During what is now known as Popular Movement II, a general strike in Nepal, which lasted for 23 days, forced the despotic king late on 24 April to restore the country’s Parliament, a first and necessary step toward a constituent assembly to draft a new constitution. “
With the sacrifice of nearly 20 people’s lives, some 5,000 who were seriously injured, and the arrests of 2,000, continuous struggle has meant we have achieved something,” wrote Binda Pandey, ICEM Vice President and a leader inside Nepal’s labour federation, GEFONT. “Let us celebrate this together as an initial victory, but there still is a long way to go to sustainable peace, prosperity and a dignified Nepal.”

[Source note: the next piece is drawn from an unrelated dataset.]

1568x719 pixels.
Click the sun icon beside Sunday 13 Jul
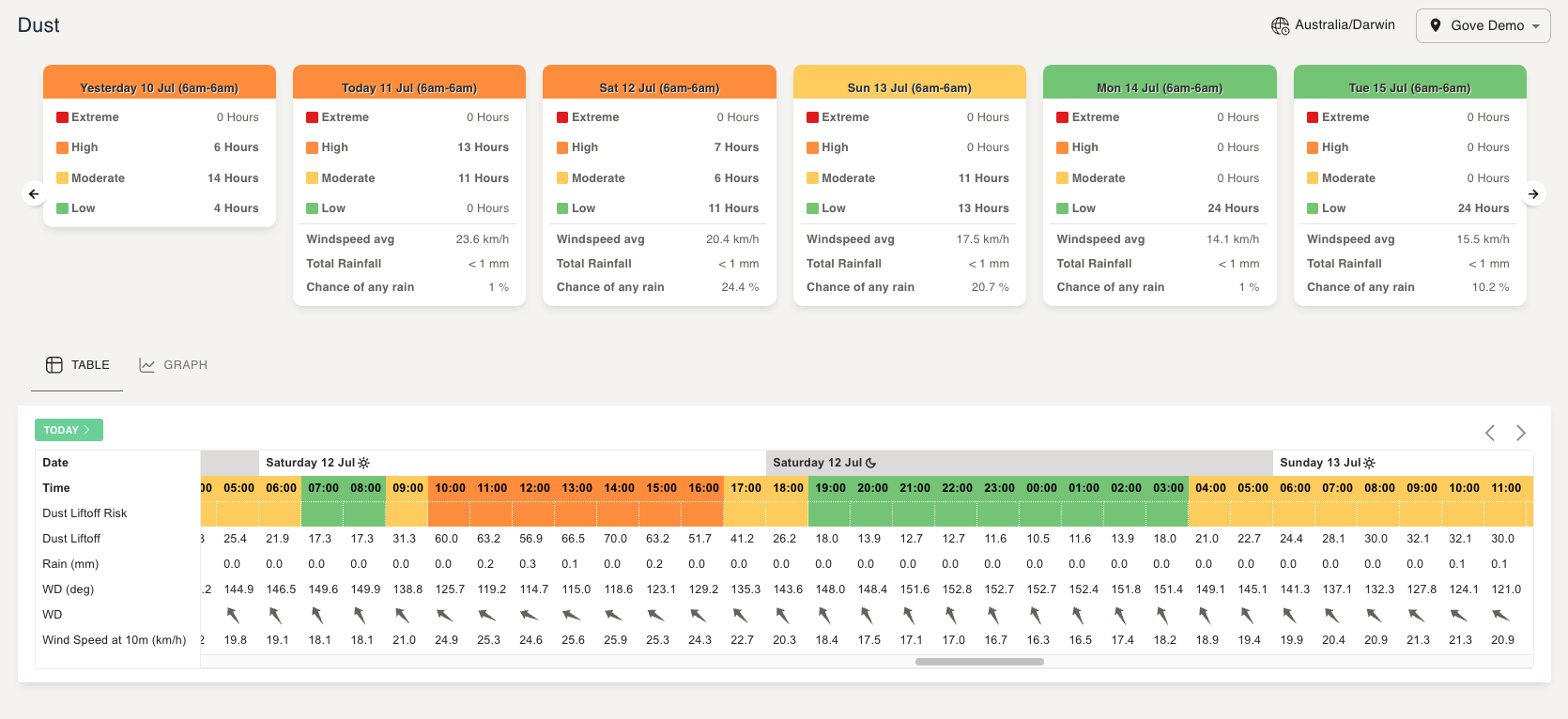tap(1370, 463)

April’s general strike brought hundreds of thousands of Nepalese citizens to spontaneous demonstrations across the Kathmandu Valley. Wives, children and relatives of police and army personnel stepped to the front of barricades as a way of getting security forces to defy clear orders to beat and shoot demonstrators at will, highlighting the fact that it was a unified public action that crossed all castes, classes and ethnic origins.

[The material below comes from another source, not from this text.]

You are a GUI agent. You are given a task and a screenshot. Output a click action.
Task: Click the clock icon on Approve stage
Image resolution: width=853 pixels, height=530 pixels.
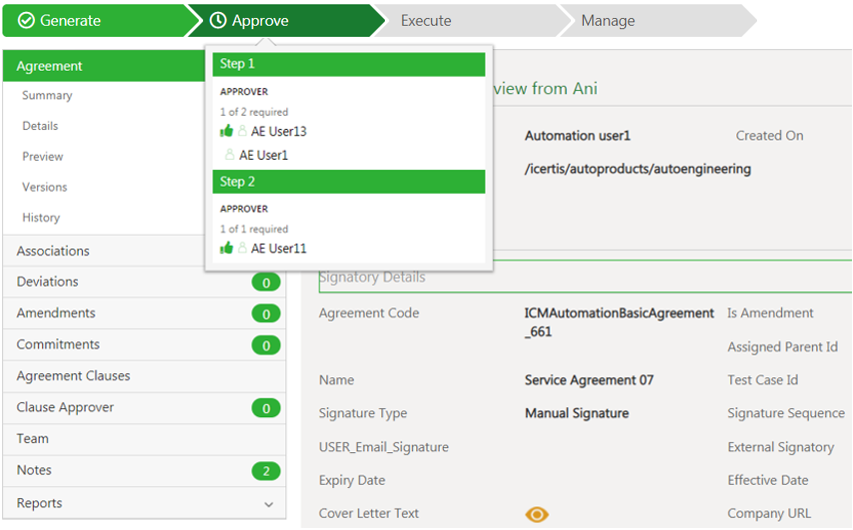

On 22 April, some 300,000 marched to the centre of Kathmandu, to within 500 meters of Gyanendra’s palace where they were met by soldiers with heavy weaponry. ICEM’s four affiliated trade unions all played crucial roles in the organised movement. (The general secretary of the Nepal Independent Chemical and Iron Workers’ Union was badly beaten and hospitalised with a broken knee.) Scores of leaders and activists from the unions were either injured or arrested.
The ICEM issues an alert that resources and organisational support from the global trade union movement will be needed once Nepal reaches a full people’s democracy in order that unions and trade union rights can flourish in the Himalayan country.